For each line in the data below that has the word "computer", copy that line.

[[ RECORDS TO USE open ]]

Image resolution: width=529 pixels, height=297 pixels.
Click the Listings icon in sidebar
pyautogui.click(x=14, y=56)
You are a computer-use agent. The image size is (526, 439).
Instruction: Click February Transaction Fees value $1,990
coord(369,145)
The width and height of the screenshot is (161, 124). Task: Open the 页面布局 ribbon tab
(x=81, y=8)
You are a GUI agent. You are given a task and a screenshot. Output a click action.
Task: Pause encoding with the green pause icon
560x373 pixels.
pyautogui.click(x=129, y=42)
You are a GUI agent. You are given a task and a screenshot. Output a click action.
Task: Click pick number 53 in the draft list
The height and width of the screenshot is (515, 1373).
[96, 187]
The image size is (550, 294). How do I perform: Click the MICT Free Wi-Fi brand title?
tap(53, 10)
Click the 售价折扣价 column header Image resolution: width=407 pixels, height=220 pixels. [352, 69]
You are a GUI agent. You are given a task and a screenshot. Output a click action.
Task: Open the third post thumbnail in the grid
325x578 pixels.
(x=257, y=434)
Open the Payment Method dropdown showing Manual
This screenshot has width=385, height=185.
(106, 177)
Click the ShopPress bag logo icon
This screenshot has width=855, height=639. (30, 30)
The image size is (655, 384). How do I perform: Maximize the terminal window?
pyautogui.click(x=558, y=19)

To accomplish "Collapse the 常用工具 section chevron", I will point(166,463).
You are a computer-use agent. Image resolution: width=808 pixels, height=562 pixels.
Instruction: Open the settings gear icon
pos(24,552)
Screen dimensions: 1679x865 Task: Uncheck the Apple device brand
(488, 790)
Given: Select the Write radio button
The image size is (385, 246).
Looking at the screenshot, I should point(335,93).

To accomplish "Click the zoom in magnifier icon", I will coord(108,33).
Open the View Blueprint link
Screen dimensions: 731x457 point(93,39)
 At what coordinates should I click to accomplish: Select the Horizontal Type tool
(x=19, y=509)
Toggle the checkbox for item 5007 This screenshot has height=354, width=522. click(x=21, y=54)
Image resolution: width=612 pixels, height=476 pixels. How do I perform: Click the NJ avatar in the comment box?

[[ RECORDS TO USE closed ]]

--- RESULT FOR THIS TASK ---
You are a computer-use agent. The image size is (526, 439).
You are a computer-use agent. Image resolution: width=808 pixels, height=562 pixels.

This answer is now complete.